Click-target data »
============================================================

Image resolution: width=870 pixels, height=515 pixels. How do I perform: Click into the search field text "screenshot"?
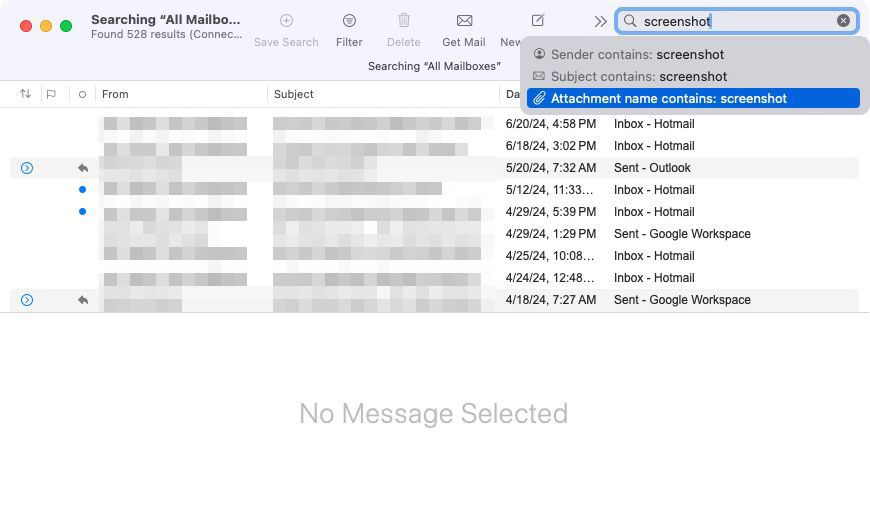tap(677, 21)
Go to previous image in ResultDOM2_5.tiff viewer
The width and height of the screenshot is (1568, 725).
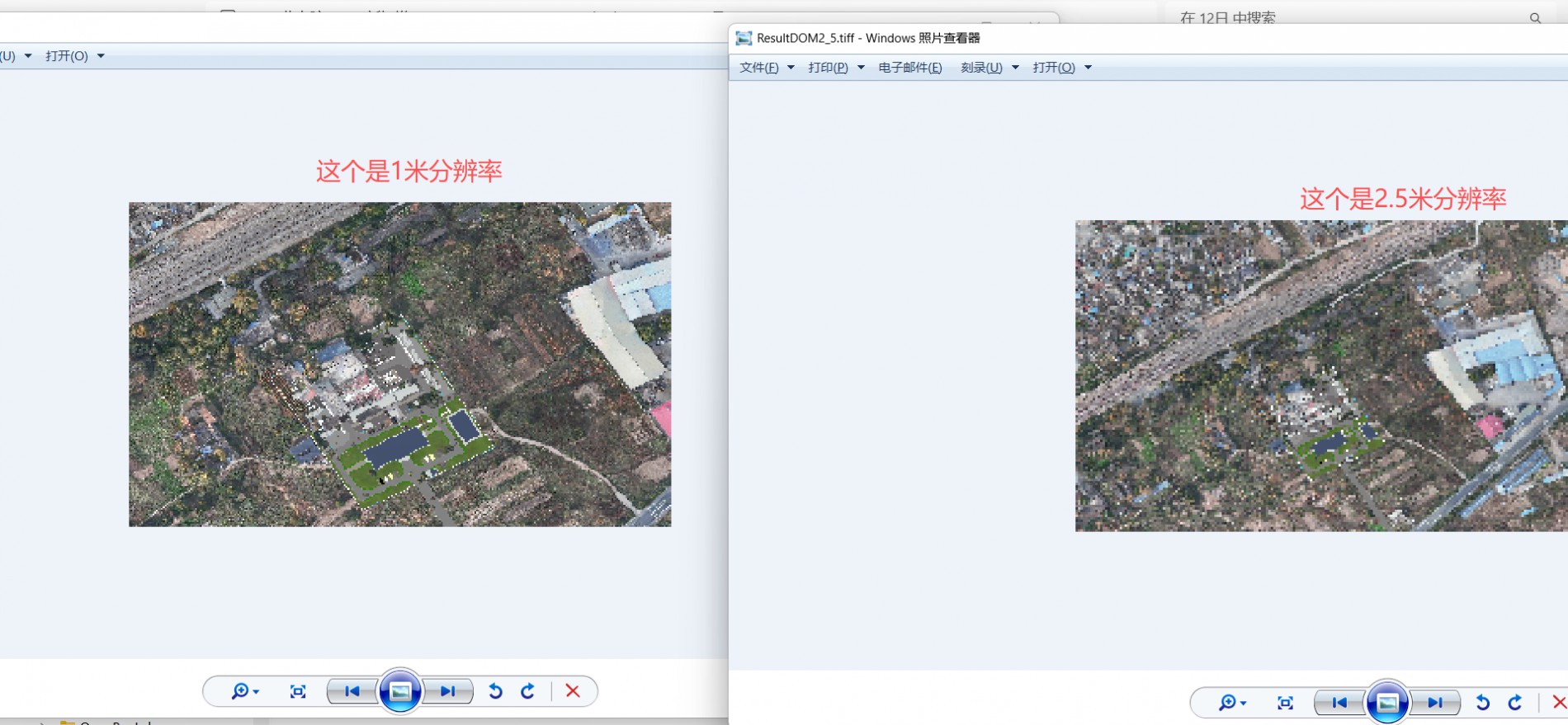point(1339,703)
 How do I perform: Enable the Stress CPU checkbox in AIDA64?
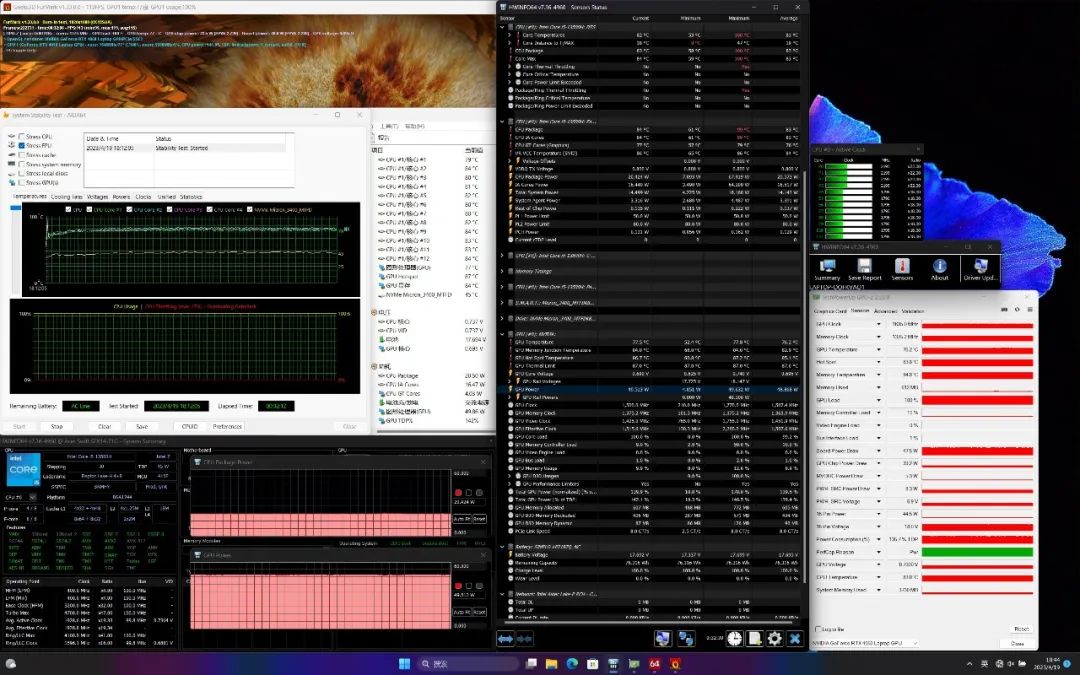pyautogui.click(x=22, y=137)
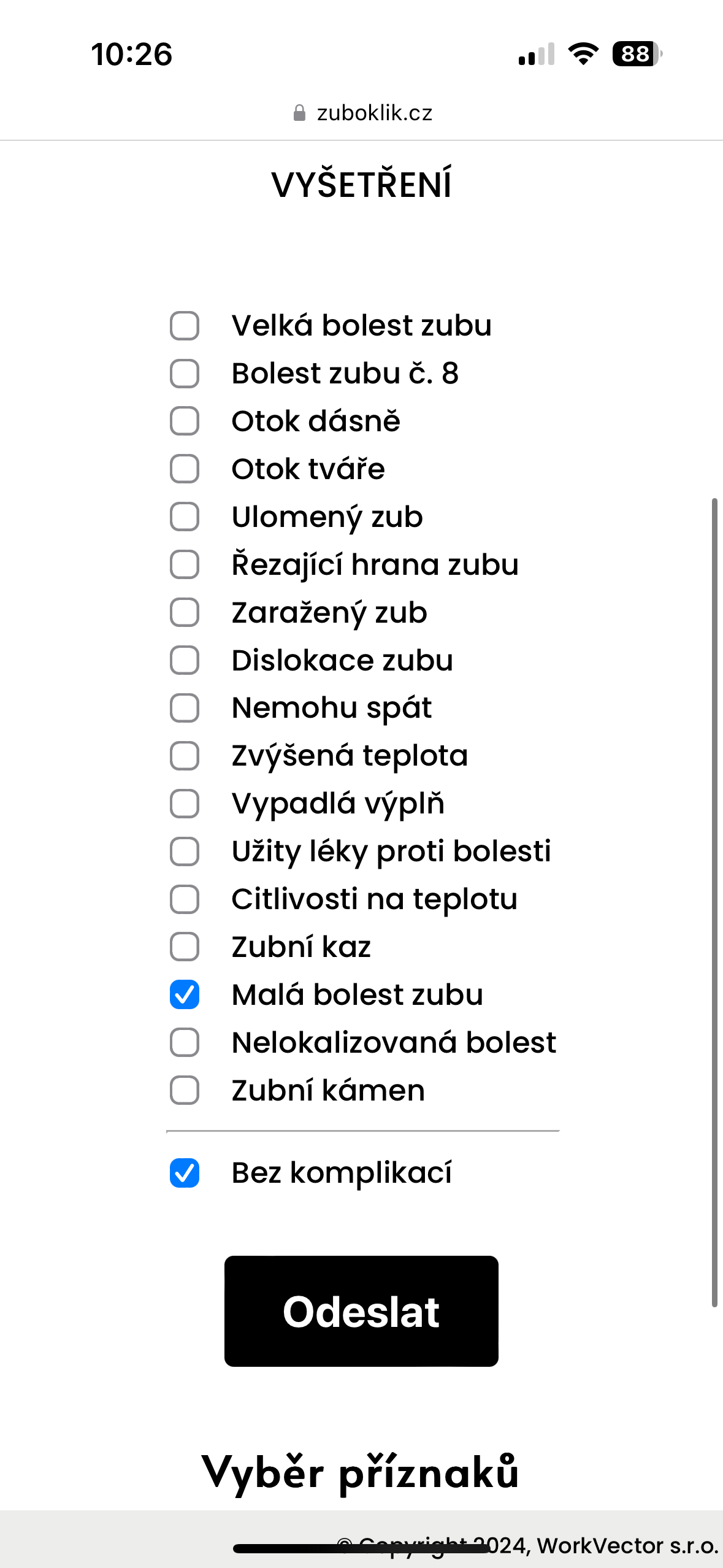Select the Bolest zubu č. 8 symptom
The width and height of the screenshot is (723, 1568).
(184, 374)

============================================================

Copy every line of the material above word for word, but leave out the pictures.

Image resolution: width=870 pixels, height=515 pixels. How do I perform: Click into the search field text "screenshot"?
tap(677, 21)
Go to previous image in ResultDOM2_5.tiff viewer
The width and height of the screenshot is (1568, 725).
point(1339,703)
 How do I perform: Enable the Stress CPU checkbox in AIDA64?
pyautogui.click(x=22, y=137)
Select the Bolest zubu č. 8 symptom
The width and height of the screenshot is (723, 1568).
(184, 374)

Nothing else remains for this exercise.